▶ **Given instruction**:
Copy the following listing word for word, keeping every line as it appears.

▶ **Provided records**:

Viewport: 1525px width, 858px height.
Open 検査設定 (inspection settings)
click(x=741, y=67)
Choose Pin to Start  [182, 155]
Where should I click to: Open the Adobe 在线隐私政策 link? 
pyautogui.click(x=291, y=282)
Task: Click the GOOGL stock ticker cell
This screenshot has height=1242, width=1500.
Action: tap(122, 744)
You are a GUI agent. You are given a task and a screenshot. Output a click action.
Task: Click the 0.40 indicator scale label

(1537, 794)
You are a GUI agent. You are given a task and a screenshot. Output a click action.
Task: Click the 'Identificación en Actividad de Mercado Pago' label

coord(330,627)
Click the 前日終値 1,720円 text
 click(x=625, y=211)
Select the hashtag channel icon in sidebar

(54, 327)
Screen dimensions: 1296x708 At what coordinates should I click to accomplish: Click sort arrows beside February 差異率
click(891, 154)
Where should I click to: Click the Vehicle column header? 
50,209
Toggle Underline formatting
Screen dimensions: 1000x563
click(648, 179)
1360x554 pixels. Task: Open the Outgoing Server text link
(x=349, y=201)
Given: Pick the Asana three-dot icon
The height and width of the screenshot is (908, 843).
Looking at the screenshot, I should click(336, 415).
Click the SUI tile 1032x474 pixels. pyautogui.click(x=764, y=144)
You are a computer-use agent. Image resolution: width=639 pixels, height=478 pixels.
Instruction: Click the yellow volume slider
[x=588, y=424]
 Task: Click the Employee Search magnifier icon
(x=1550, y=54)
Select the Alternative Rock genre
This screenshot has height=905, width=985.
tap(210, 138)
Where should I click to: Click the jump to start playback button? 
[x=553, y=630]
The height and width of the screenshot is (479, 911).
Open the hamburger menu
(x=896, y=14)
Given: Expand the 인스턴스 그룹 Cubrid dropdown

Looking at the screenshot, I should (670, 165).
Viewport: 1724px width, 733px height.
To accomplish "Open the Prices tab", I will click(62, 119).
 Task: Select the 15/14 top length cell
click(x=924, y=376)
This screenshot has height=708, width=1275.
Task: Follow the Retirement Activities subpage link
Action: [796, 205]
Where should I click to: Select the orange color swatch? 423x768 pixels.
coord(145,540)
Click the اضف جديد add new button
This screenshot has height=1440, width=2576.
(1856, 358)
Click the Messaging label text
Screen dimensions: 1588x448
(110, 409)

▶ **Full solution**:
Viewport: 1525px width, 858px height.
Open 検査設定 (inspection settings)
click(x=741, y=67)
Choose Pin to Start  [182, 155]
Where should I click to: Open the Adobe 在线隐私政策 link? 
pyautogui.click(x=291, y=282)
Task: Click the GOOGL stock ticker cell
This screenshot has height=1242, width=1500.
Action: tap(122, 744)
You are a GUI agent. You are given a task and a screenshot. Output a click action.
Task: Click the 0.40 indicator scale label

(1537, 794)
You are a GUI agent. You are given a task and a screenshot. Output a click action.
Task: Click the 'Identificación en Actividad de Mercado Pago' label

coord(330,627)
Click the 前日終値 1,720円 text
 click(x=625, y=211)
Select the hashtag channel icon in sidebar

(54, 327)
Screen dimensions: 1296x708 At what coordinates should I click to accomplish: Click sort arrows beside February 差異率
click(891, 154)
Where should I click to: Click the Vehicle column header? 
50,209
Toggle Underline formatting
Screen dimensions: 1000x563
click(648, 179)
1360x554 pixels. Task: Open the Outgoing Server text link
(x=349, y=201)
Given: Pick the Asana three-dot icon
The height and width of the screenshot is (908, 843).
Looking at the screenshot, I should click(336, 415).
Click the SUI tile 1032x474 pixels. pyautogui.click(x=764, y=144)
You are a computer-use agent. Image resolution: width=639 pixels, height=478 pixels.
Instruction: Click the yellow volume slider
[x=588, y=424]
 Task: Click the Employee Search magnifier icon
(x=1550, y=54)
Select the Alternative Rock genre
This screenshot has height=905, width=985.
tap(210, 138)
Where should I click to: Click the jump to start playback button? 
[x=553, y=630]
The height and width of the screenshot is (479, 911).
Open the hamburger menu
(x=896, y=14)
Given: Expand the 인스턴스 그룹 Cubrid dropdown

Looking at the screenshot, I should (670, 165).
Viewport: 1724px width, 733px height.
To accomplish "Open the Prices tab", I will click(62, 119).
 Task: Select the 15/14 top length cell
click(x=924, y=376)
This screenshot has height=708, width=1275.
Task: Follow the Retirement Activities subpage link
Action: [796, 205]
Where should I click to: Select the orange color swatch? 423x768 pixels.
coord(145,540)
Click the اضف جديد add new button
This screenshot has height=1440, width=2576.
(1856, 358)
Click the Messaging label text
Screen dimensions: 1588x448
(110, 409)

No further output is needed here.